Work instruction | Within the data below, count the lines that include "agent" and give only the count.

[Saved data entries]
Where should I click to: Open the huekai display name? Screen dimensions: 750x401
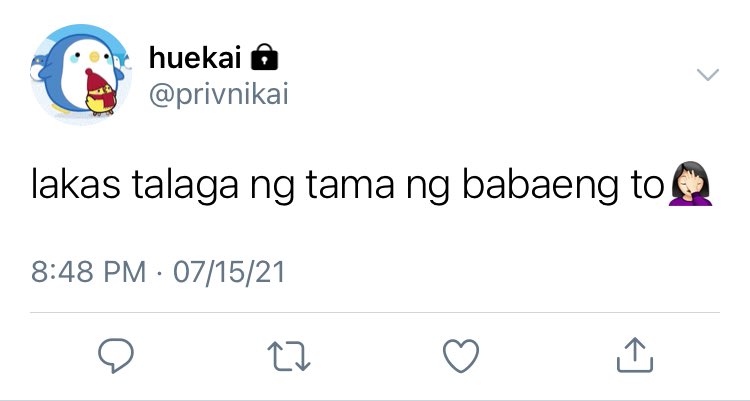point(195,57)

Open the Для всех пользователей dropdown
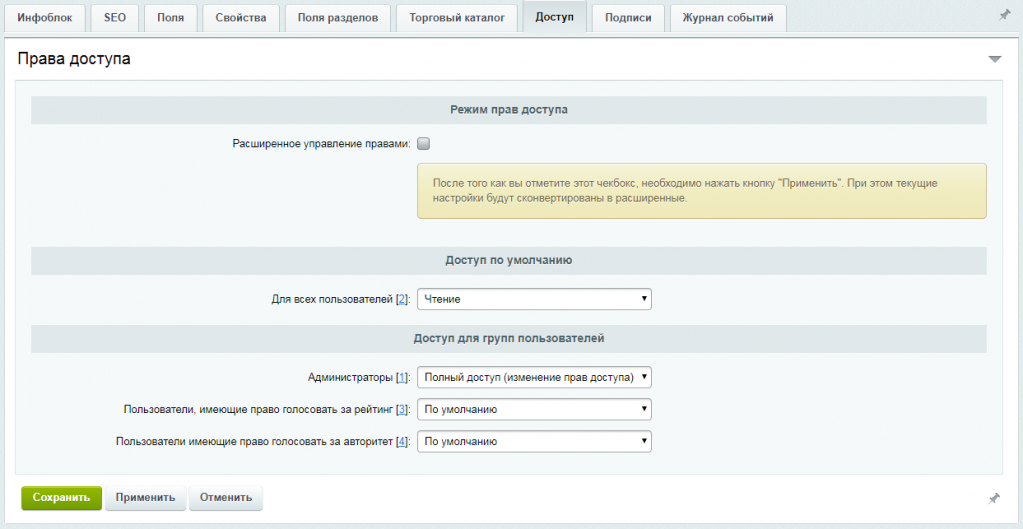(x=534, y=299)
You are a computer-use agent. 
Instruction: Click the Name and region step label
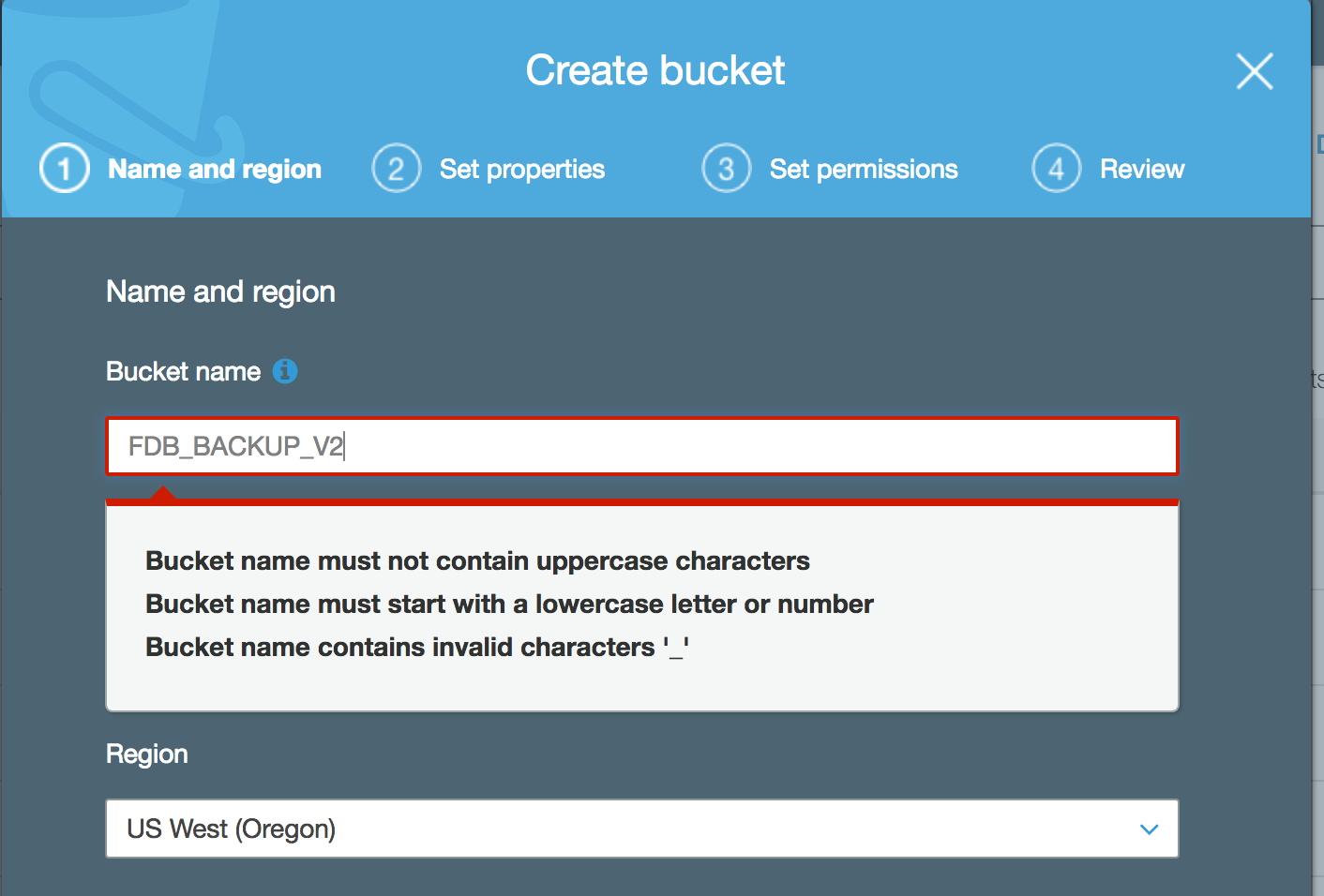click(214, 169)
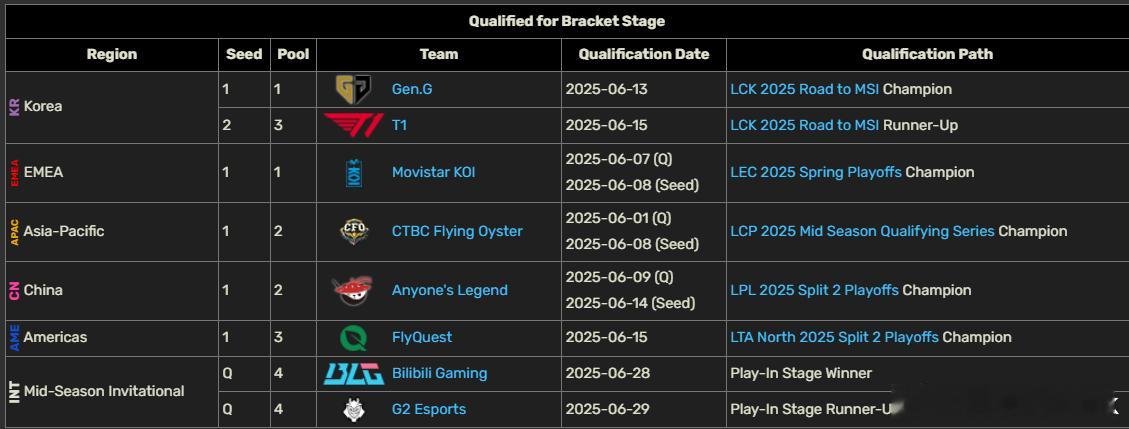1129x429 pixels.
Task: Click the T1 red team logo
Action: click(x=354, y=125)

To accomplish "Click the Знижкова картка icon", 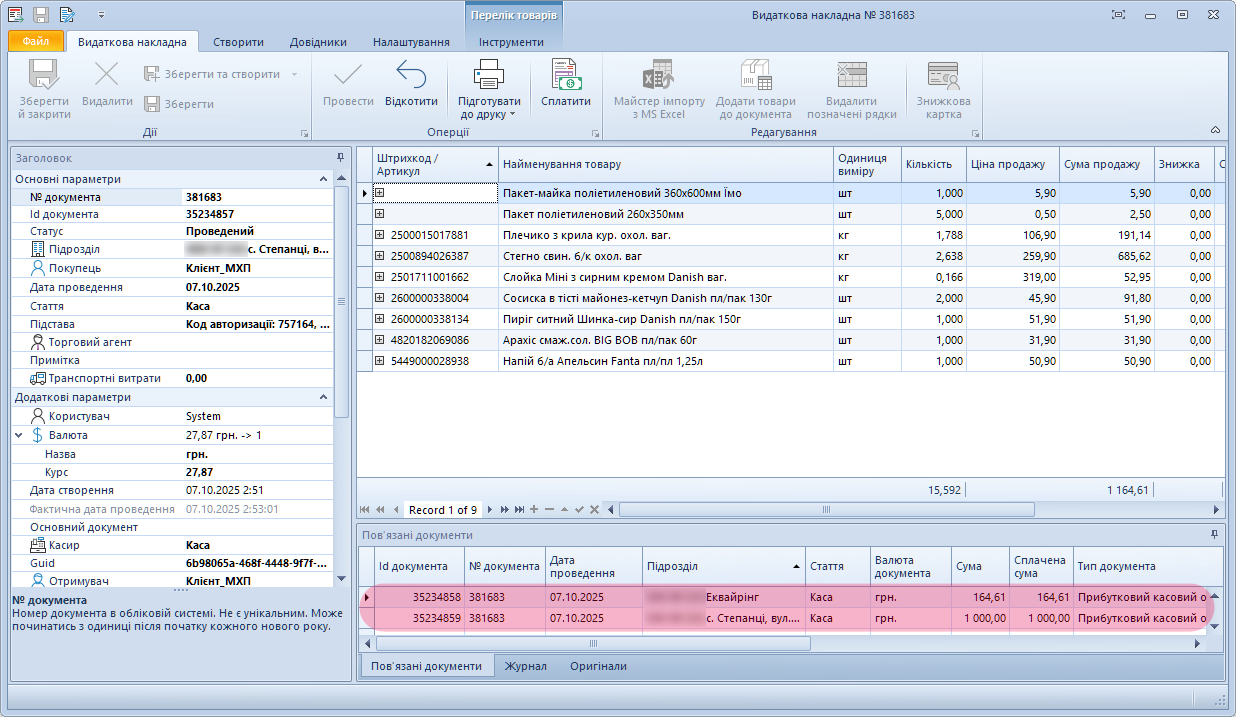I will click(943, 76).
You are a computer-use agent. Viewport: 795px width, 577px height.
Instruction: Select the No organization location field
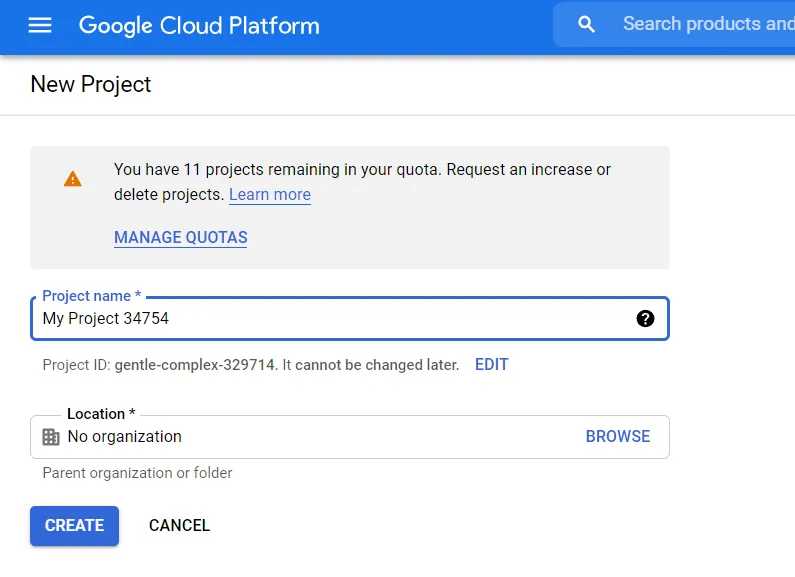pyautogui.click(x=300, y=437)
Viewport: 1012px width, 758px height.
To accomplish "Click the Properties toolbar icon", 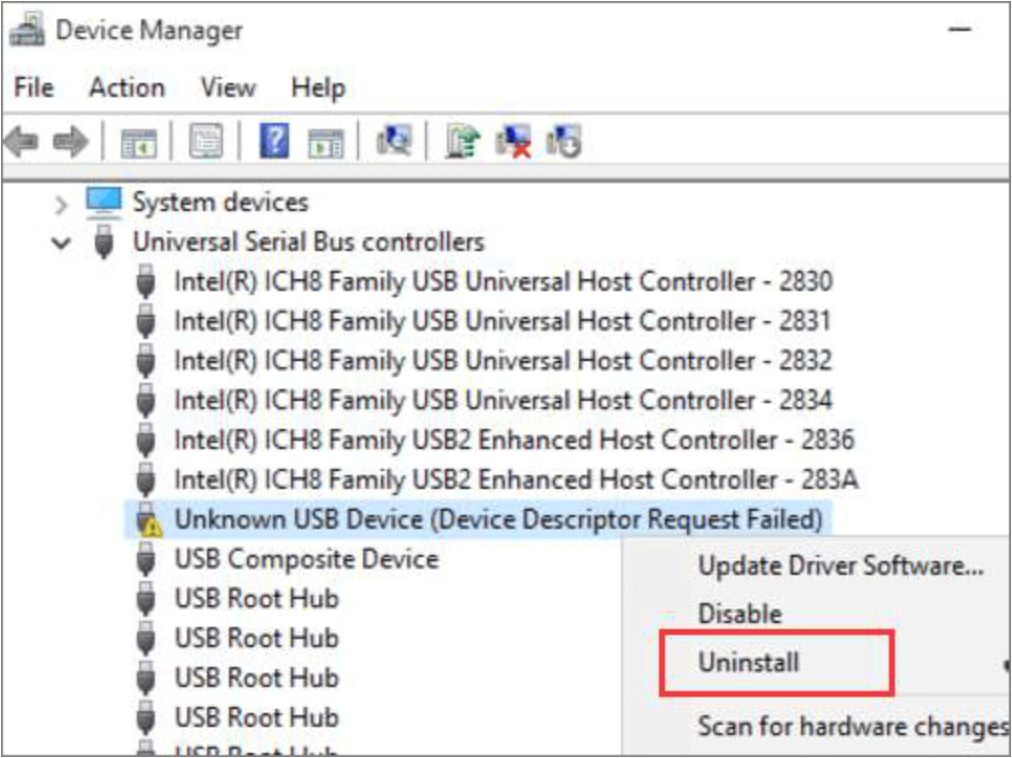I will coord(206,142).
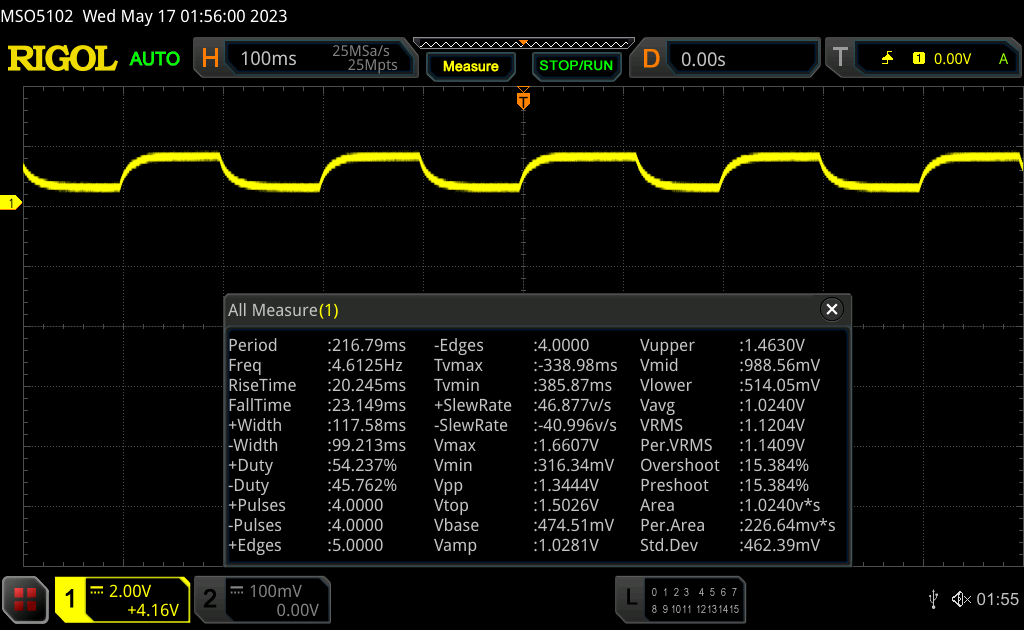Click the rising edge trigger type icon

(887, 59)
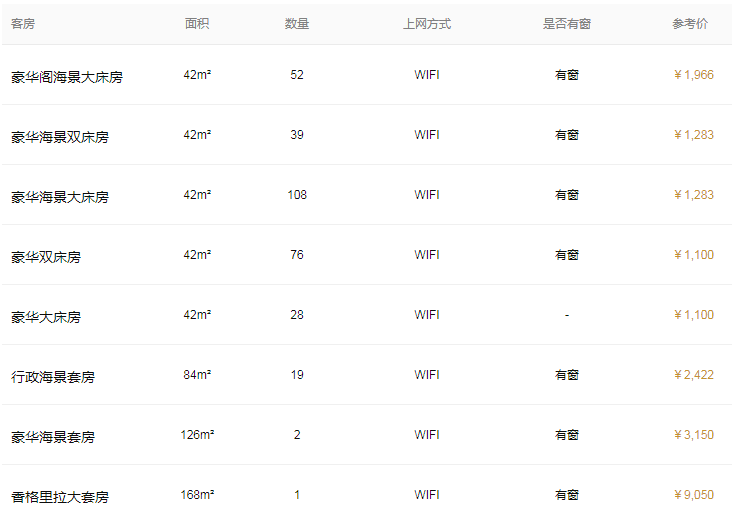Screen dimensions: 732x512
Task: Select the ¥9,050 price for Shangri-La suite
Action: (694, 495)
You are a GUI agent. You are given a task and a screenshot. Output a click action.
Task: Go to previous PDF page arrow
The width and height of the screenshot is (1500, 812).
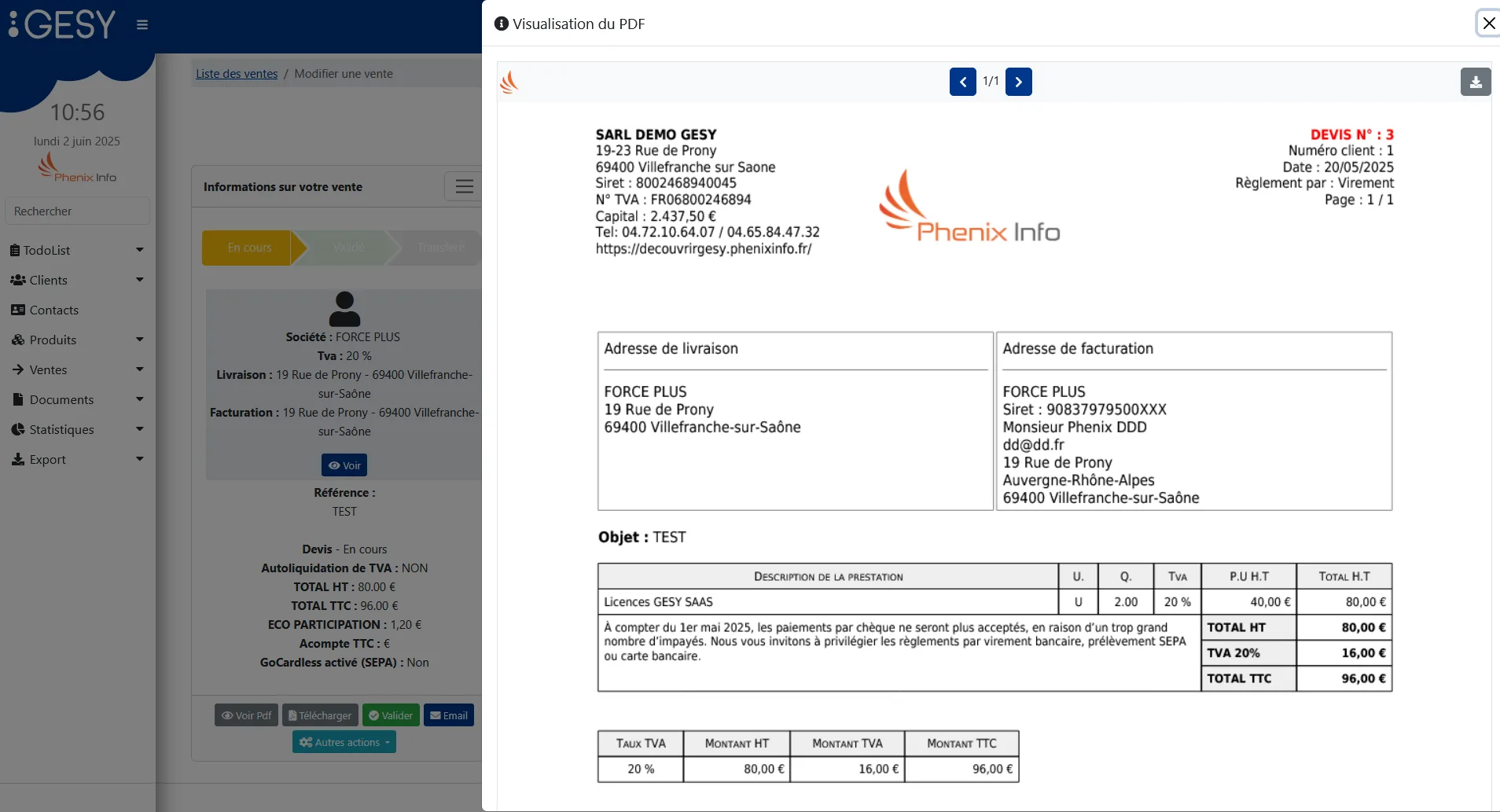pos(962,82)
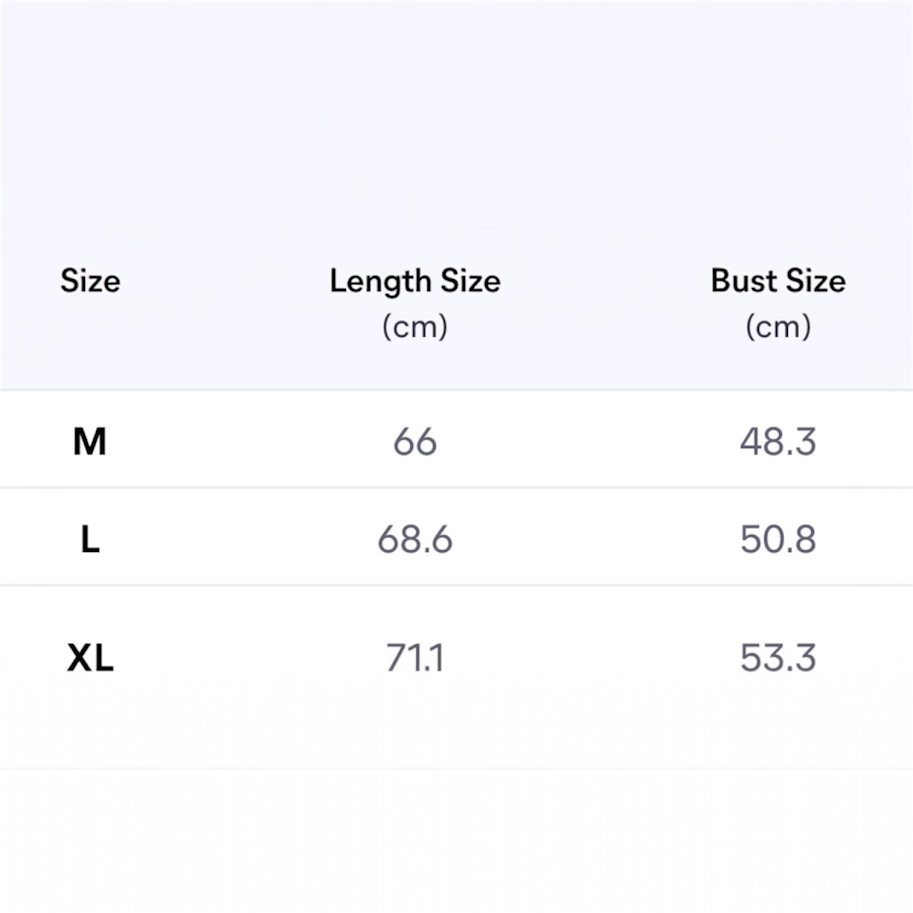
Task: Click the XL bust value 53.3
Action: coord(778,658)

Response for this exercise | 3